Tampa airport, with end goal on serving millions more fliers, plows ahead on innovative office project.
A $110 million office project at the Tampa International Airport gives new meaning to the term planes and trains and automobiles.
How so? The nine-story tower, dubbed SkyCenter One, will connect to the TIA main terminal via train, the same train that connects travelers to the fast-growing airport’s new rental car center. For practical purposes, an executive with a SkyCenter One tenant can follow this itinerary: get to the office in the morning, catch a train in the same building, take that train to a plane, fly to New York and return the same day, Airport Executive Vice President of Facilities Al Illustrato says.
“It’s the only place in the region, probably the state, where you can get that kind of amenity,” Illustrato says. “It’s pretty unique.”
Illustrato adds he’s led presentations on the SkyCenter One project across the region, for business and civic groups, and train-to-the-plane lands all the buzz. “People tell me all the time tell me ‘I didn’t know the airport could build an office building with a train,’” he says. “People's eyes go wide open.”
‘People tell me all the time tell me ‘I didn’t know the airport could build an office building with a train.' Al Illustrato, Tampa International Airport
The project was announced in April, when the airport chose Kansas City-based VanTrust Real Estate to design, develop and manage the 270,000-square-foot building. Another milestone in the project took place in early November, when officials held a groundbreaking ceremony for the office building.
VanTrust Real Estate, which has handled projects in Jacksonville and Daytona Beach within Florida, hired HOK to design the building. Kansas City-based J.E. Dunn, with an office in Tampa, is the lead builder. Expected completion is spring 2021.
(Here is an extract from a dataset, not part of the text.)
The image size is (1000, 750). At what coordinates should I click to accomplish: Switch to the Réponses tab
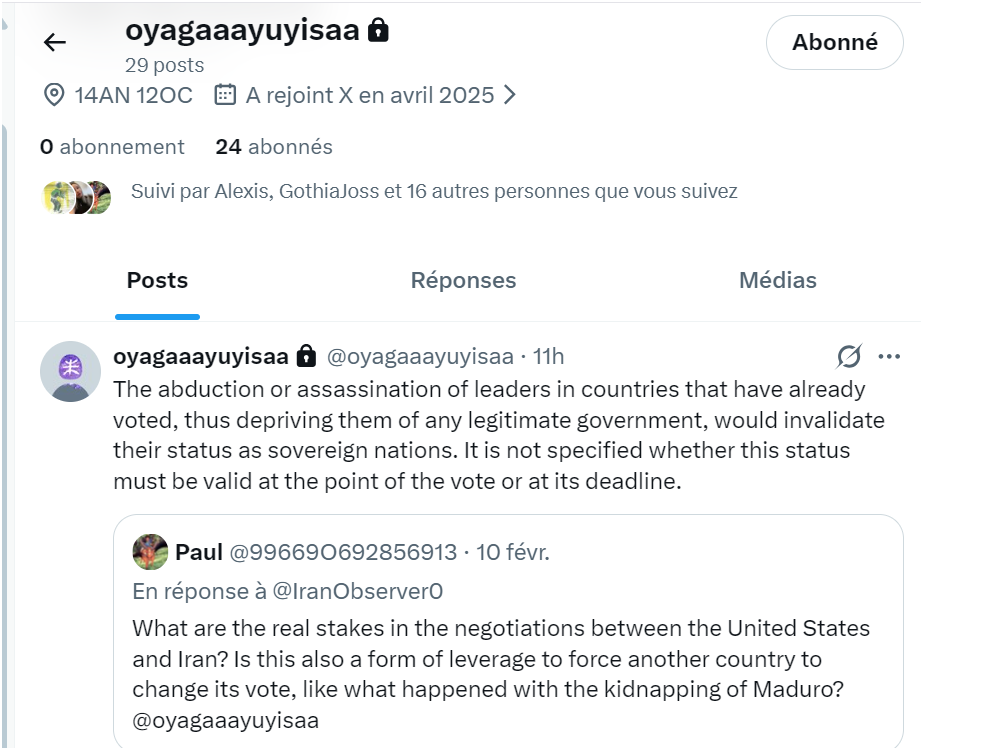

For airport operations, SkyCenter One is a significant upgrade. The Hillsborough County Aviation Authority will not only take three floors of the building for employees, covering some 112,000 square feet, but the complex will also be the airport’s new nerve center. “Given the critical nature of the work, the building has been hardened against severe weather and is more robust than similar office buildings in the area,” airport officials say in a statement.
That hardening, costing $42 million, will include improvements over the airport’s current, in-terminal office space everywhere from windows and walls to the HVAC and life-safety systems. The building will also feature backup utility lines, including power and data, in addition to a generator backup.
Outside airport operations, officials are confident the building will be a strong draw in Westshore, where office space is in high demand. “This state-of-the-art office building is ideally suited for a wide range of companies seeking a premier location within the Tampa International Airport and easy connectivity to the surrounding metro areas,” VanTrust Executive Vice President for Florida John Carey says in a statement after the Nov. 7 groundbreaking.
SkyCenter One, finally, is one part of a larger project for the airport — recently ranked No. 1 nationally among medium sized airports in a Wall Street Journal reader survey.
That larger project is a $2 billion airport expansion, planned in three phases. SkyCenter One is a core part of the second phase, for both convenience for prospective tenants and in moving pieces of the airport around so it could move more people, faster.
That can happen after the authority takes its three floors of SkyCenter One, departing its in-terminal offices. That, in turn, will allow the airport to make way for expanded curbsides in the space around the former offices. That expansion, airport spokesman Danny Valentine, says will focus on express lanes for passengers who aren’t checking bags.
The end mission — Valentine adds, with this and other phases, including a new terminal with 16 gates for domestic and international flights — is to increase passenger capacity by at least 60%. The airport served a record 21 million passengers in 2018, with its eye on 34 million passengers.
“All these disparate projects,” Valentine says, “are tied together and driven toward the same goal: to serve this rapidly growing community.”